The metafor package provides a comprehensive collection of functions for conducting meta-analyses in R. The package can be used to calculate various effect size or outcome measures and then allows the user to fit fixed- and random-effects models to these data. By including study-level variables (‘moderators’) as predictors in these models, mixed-effects meta-regression models can also be fitted. For meta-analyses of \(2 \times 2\) tables, proportions, incidence rates, and incidence rate ratios, the package also provides functions that implement specialized methods, including the Mantel-Haenszel method, Peto's method, and a variety of suitable generalized linear mixed-effects models (i.e., mixed-effects logistic and Poisson regression models). For non-independent effects/outcomes (e.g., due to correlated sampling errors, correlated true effects or outcomes, or other forms of clustering), the package also provides a function for fitting multilevel/multivariate meta-analytic models.
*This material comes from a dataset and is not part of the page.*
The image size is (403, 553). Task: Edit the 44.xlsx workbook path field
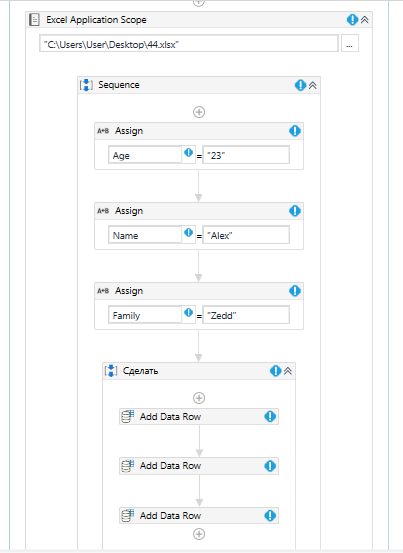(x=189, y=43)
Various methods are available to assess model fit, to identify outliers and/or influential studies, and for conducting sensitivity analyses (e.g., standardized residuals, Cook's distances, leave-one-out analyses). Advanced techniques for hypothesis testing and obtaining confidence intervals (e.g., for the average effect or outcome or for the model coefficients in a meta-regression model) have also been implemented (e.g., the Knapp and Hartung method, permutation tests, cluster robust inference methods / robust variance estimation).

The package also provides functions for creating forest, funnel, radial (Galbraith), normal quantile-quantile, L'Abbé, Baujat, bubble, and GOSH plots. The presence of funnel plot asymmetry (which may be indicative of publication bias) and its potential impact on the results can be examined via the rank correlation and Egger's regression test, the trim and fill method, and by applying a variety of selection models.

The escalc Function

[escalc] Before a meta-analysis can be conducted, the relevant results from each study must be quantified in such a way that the resulting values can be further aggregated and compared. The escalc function can be used to compute a wide variety of effect size or outcome measures (and the corresponding sampling variances) that are often used in meta-analyses (e.g., risk ratios, odds ratios, risk differences, mean differences, standardized mean differences, response ratios / ratios of means, raw or r-to-z transformed correlation coefficients). Measures for quantifying some outcome for individual groups (e.g., proportions and incidence rates and transformations thereof), measures of change (e.g., raw and standardized mean changes), and measures of variability (e.g., variability ratios and coefficient of variation ratios) are also available.

The rma.uni Function

[rma.uni] The various meta-analytic models that are typically used in practice are special cases of the general linear (mixed-effects) model. The rma.uni function (with alias rma) provides a general framework for fitting such models. The function can be used in conjunction with any of the usual effect size or outcome measures used in meta-analyses (e.g., as computed using the escalc function). The notation and models underlying the rma.uni function are explained below.

For a set of \(i = 1, \ldots, k\) independent studies, let \(y_i\) denote the observed value of the effect size or outcome measure in the \(i\)th study. Let \(\theta_i\) denote the corresponding (unknown) true effect/outcome, such that \[y_i | \theta_i \sim N(\theta_i, v_i).\] In other words, the observed effect sizes or outcomes are assumed to be unbiased and normally distributed estimates of the corresponding true effects/outcomes with sampling variances equal to \(v_i\). The \(v_i\) values are assumed to be known. Depending on the outcome measure used, a bias correction, normalizing, and/or variance stabilizing transformation may be necessary to ensure that these assumptions are (approximately) true (e.g., the log transformation for odds/risk ratios, the bias correction for standardized mean differences, Fisher's r-to-z transformation for correlations; see escalc for more details).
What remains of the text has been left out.